Myth around drug negotiations: A common reform effort is that Medicare should negotiate prices with pharmaceutical companies. However, Medicare has no ability, staff, or idea how to negotiate prices. They can dictate a price (previous point) but do not have the history, data, or staff to negotiate since they have never done this in the past. Medicare negotiating with drug companies would be similar to my negotiation attempts with my cat.

Popping the bubble: Health care was the only sector that did not lose jobs in November and one in seven jobs in this country are in health care. If we reduce the money spent on health care (lower costs), jobs are going to go away at some point. I start to wonder if I should update my resume. However, if the Obama health care reform results in losses of thousands of health care jobs that are not absorbed by the private sector, I think that the administration knows better than to pursue that approach. Health care spending can be a good thing if there are good outcomes and the bubble can be eased by lowering those costs and allowing more people (the uninsured) to receive care. The total dollars will not dramatically lower but be spread out among more people.
With technology and health care investment, if reimbursement drops because everything is paid at the same rate, some investment may leave health care because the returns aren't there. However, that investment will then look for other sectors of the economy with better returns.

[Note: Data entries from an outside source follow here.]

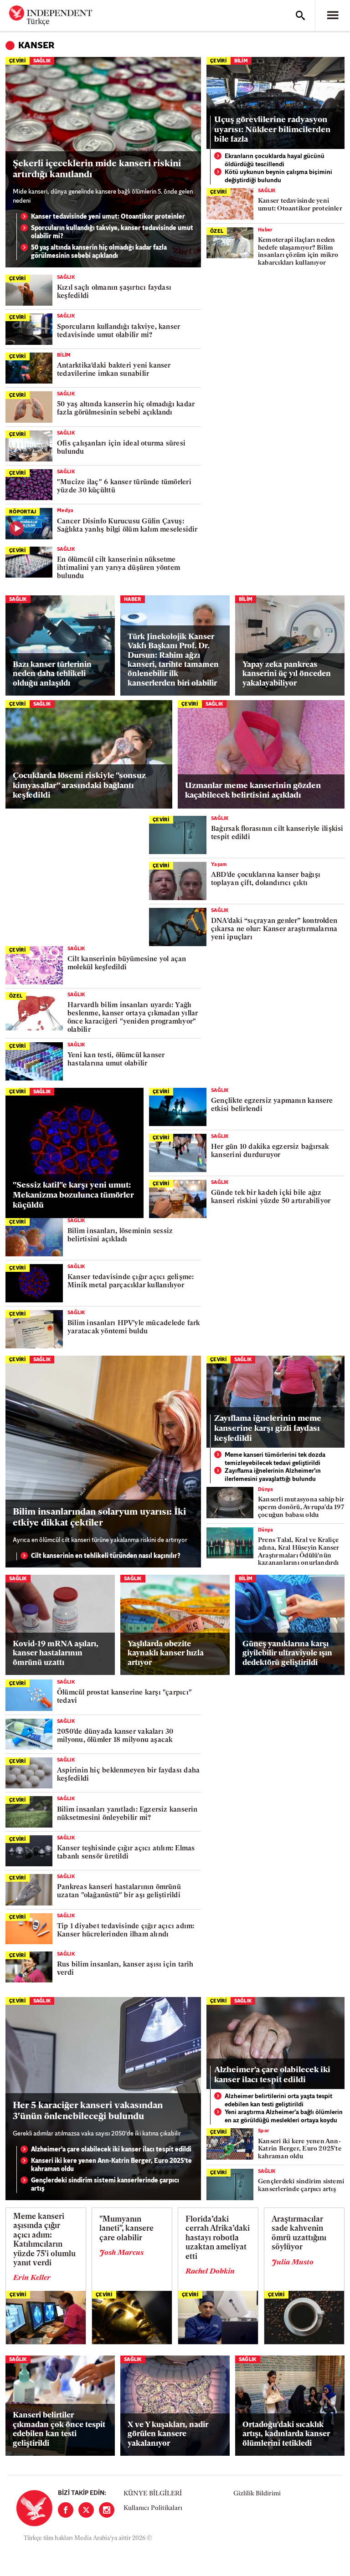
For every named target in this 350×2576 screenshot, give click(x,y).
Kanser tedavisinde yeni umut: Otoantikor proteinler (108, 217)
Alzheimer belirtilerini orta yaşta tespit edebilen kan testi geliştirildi (278, 2100)
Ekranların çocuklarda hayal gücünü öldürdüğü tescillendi (274, 160)
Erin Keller (32, 2278)
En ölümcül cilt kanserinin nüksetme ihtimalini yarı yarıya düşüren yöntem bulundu (118, 568)
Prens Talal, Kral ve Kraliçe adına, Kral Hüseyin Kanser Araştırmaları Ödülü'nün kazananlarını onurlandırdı (299, 1552)
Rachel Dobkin (210, 2271)
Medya (65, 510)
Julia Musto (293, 2262)
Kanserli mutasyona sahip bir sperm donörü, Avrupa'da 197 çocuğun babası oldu (301, 1507)
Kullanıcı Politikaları (153, 2508)
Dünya (265, 1489)
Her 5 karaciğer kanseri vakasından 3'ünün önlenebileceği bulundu (88, 2111)
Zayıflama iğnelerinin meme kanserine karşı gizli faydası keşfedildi (267, 1429)
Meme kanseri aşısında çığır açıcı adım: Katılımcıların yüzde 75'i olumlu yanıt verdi (44, 2240)
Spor (263, 2131)
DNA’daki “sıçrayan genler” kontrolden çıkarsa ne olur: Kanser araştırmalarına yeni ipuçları (274, 929)
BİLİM (241, 61)
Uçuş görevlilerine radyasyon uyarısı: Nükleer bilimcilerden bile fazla (272, 130)
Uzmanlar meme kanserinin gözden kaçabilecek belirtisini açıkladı (253, 791)
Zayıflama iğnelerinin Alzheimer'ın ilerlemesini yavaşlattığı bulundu (273, 1475)
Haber (265, 230)
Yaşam (219, 864)
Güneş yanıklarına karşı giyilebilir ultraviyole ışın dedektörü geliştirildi (287, 1653)
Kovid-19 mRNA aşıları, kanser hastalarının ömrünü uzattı (55, 1653)
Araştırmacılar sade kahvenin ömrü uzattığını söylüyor (299, 2233)
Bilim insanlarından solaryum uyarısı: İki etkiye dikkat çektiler (99, 1518)
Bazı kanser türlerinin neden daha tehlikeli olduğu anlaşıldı (52, 674)
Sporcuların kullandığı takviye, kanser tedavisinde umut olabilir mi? (112, 232)
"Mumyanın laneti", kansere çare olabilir (126, 2229)
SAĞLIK (42, 61)
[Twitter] (86, 2510)
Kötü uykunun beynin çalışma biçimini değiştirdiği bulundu (278, 176)
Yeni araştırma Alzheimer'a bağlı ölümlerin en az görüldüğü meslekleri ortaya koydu (284, 2116)
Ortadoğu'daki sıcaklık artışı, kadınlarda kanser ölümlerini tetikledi (286, 2434)
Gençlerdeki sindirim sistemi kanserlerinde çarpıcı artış (105, 2184)
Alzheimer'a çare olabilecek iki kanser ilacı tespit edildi (111, 2149)
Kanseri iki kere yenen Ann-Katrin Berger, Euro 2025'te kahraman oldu (111, 2165)
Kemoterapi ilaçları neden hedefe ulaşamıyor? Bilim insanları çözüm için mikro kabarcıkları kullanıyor (298, 251)
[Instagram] (106, 2510)
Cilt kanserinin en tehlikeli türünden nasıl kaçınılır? (105, 1556)
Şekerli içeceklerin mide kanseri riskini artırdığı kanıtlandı (97, 169)
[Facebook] (65, 2510)
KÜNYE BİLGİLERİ (153, 2493)
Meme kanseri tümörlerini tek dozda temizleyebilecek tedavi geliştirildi (275, 1459)
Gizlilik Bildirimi (257, 2493)
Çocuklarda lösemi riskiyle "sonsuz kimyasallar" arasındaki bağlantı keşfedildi (79, 786)
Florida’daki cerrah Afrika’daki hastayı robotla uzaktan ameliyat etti (217, 2238)
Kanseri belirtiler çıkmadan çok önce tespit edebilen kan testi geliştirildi (59, 2429)
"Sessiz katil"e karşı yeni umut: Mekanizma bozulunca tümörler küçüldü (73, 1195)
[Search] (300, 15)
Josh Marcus (121, 2253)
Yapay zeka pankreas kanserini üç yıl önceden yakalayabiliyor (286, 674)
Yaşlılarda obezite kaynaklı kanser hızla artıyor (166, 1653)
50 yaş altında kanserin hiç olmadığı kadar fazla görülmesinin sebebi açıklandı (99, 252)
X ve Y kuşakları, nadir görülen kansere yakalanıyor (168, 2434)
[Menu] (332, 15)
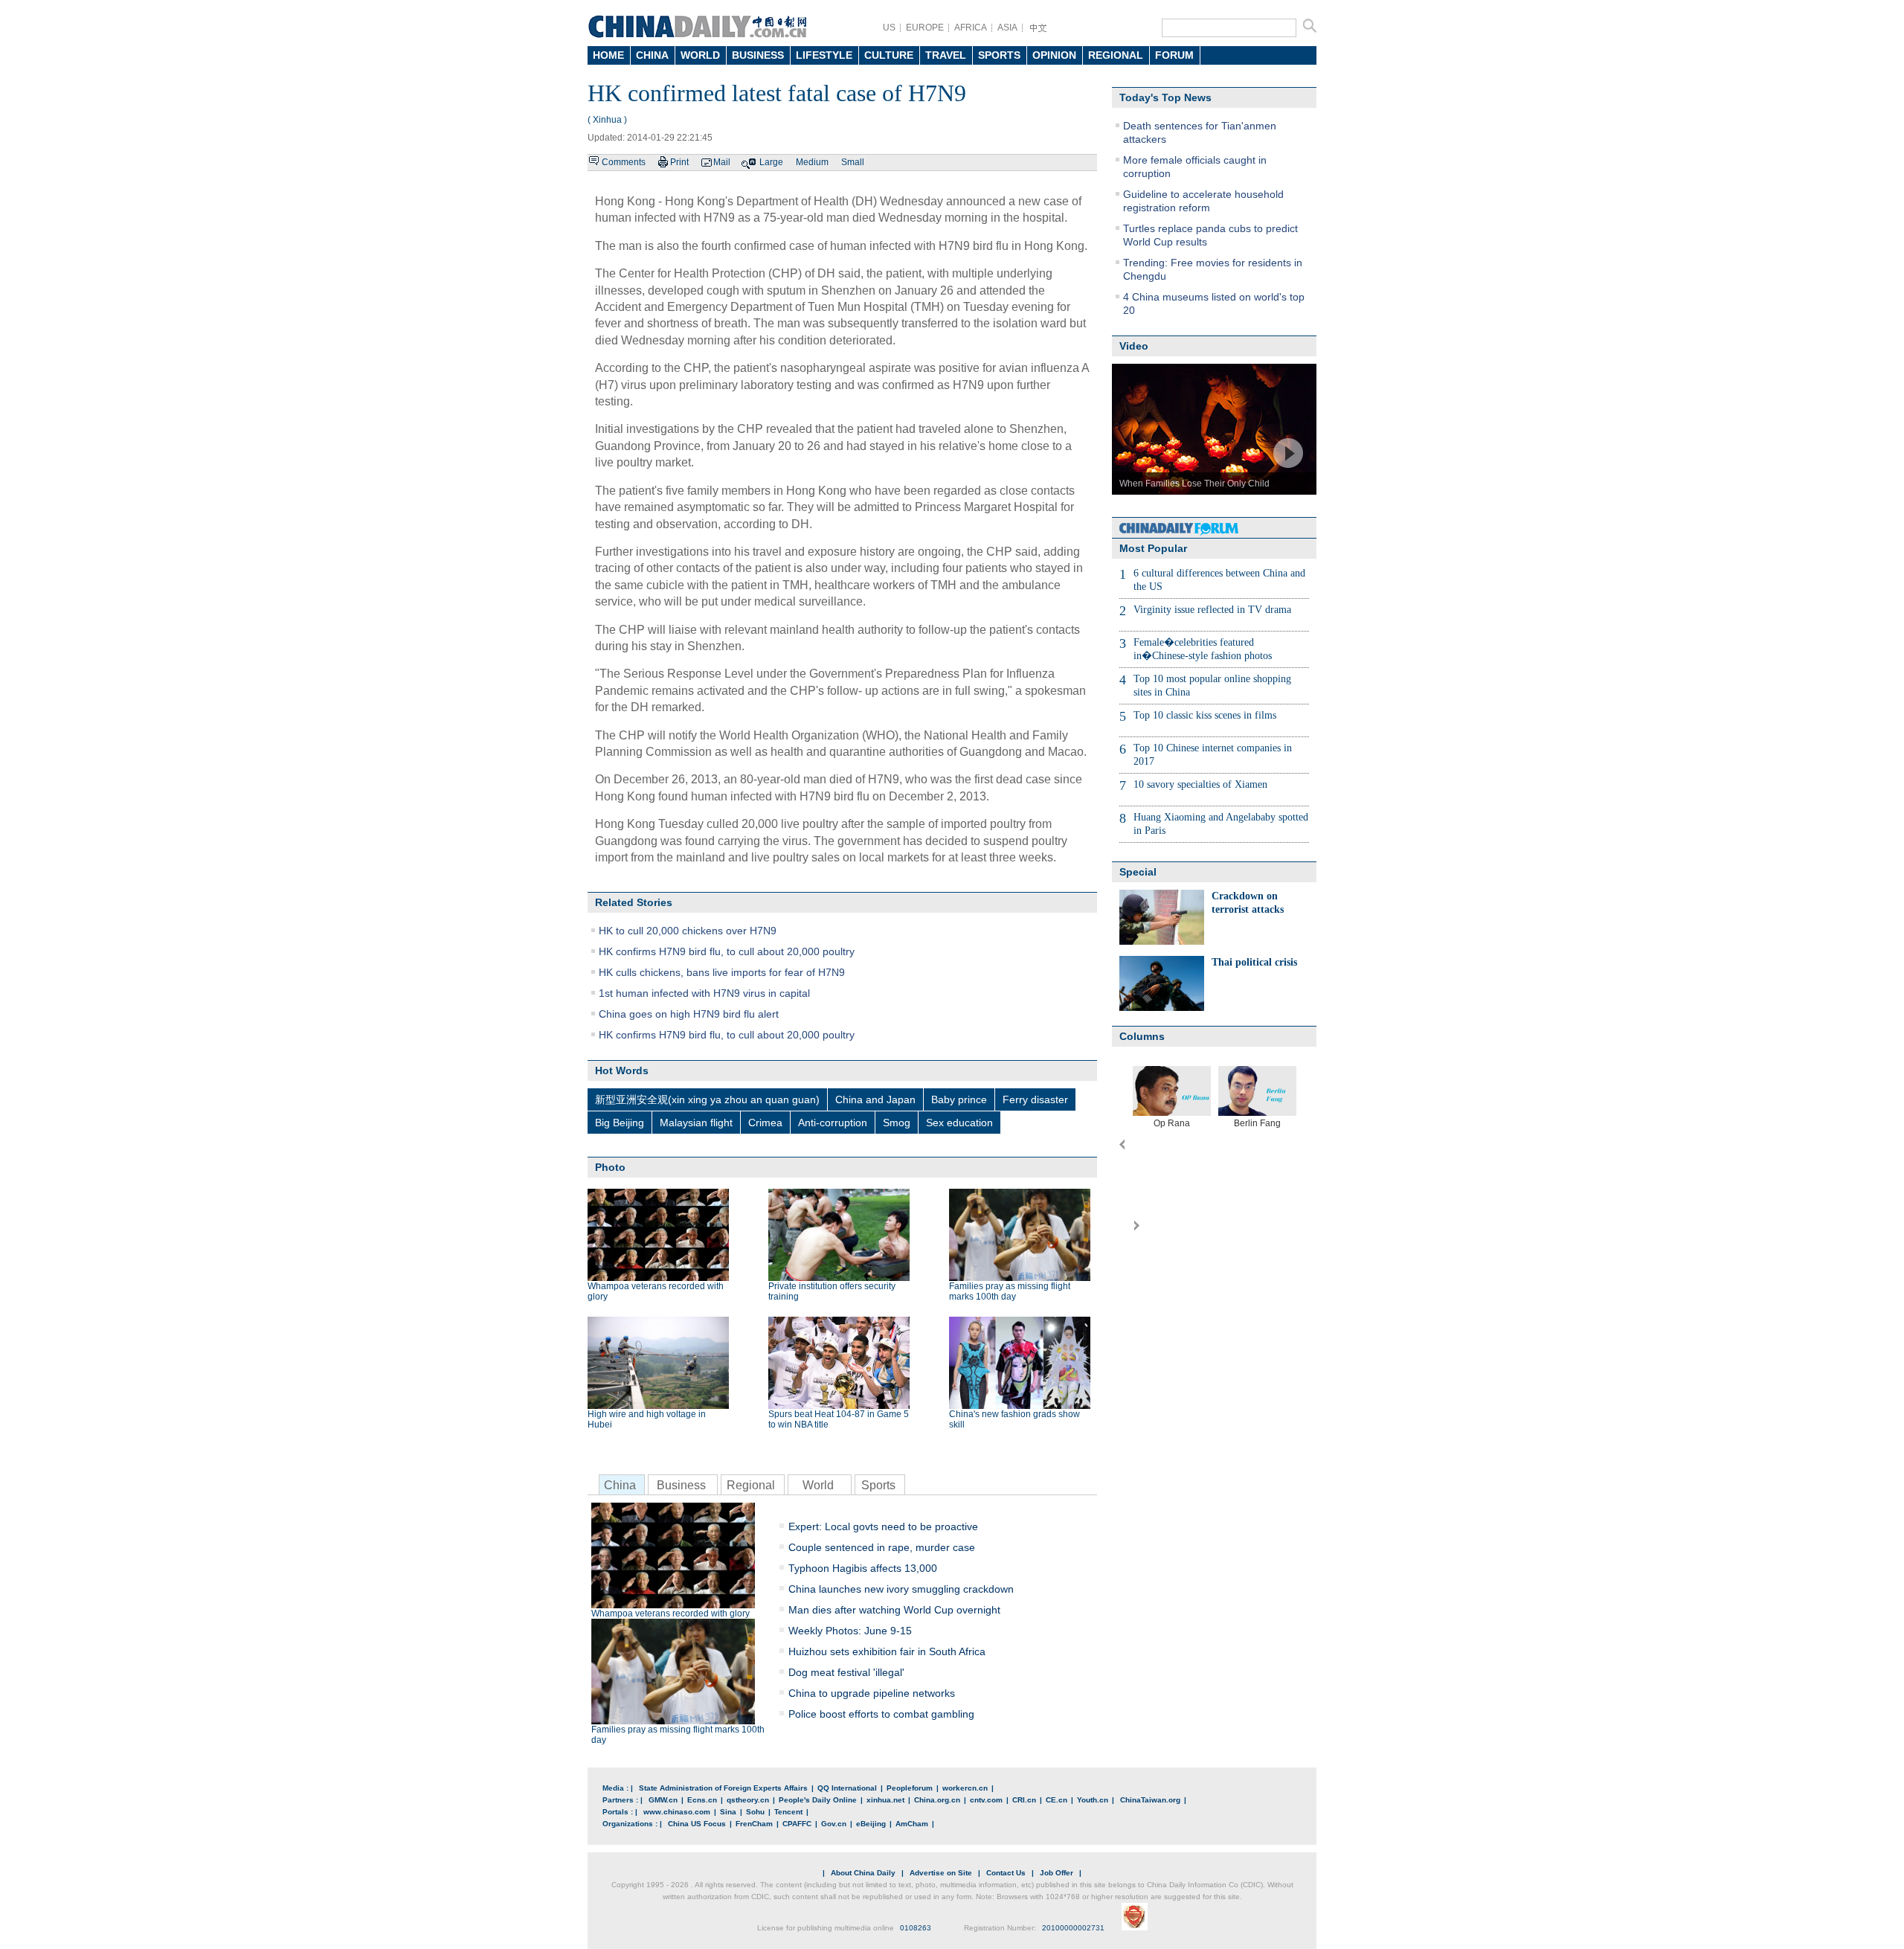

The Brothers Emanuel: Ezekiel Emanuel has been working on his own plan for health care reform and advised numerous democratic candidates. I had the pleasure of seeing him speak about his health care voucher plan and I could not find anything that it did not address. I adopted his plan as my own and wondered if it was going to happen. I think that Ezekiel's brother, Rahm Emanuel, might be able to make it happen in Rahm's new position as Barak Obama's Chief of Staff. I think that if we want to know where health care reform is going, we should listen to Ezekiel.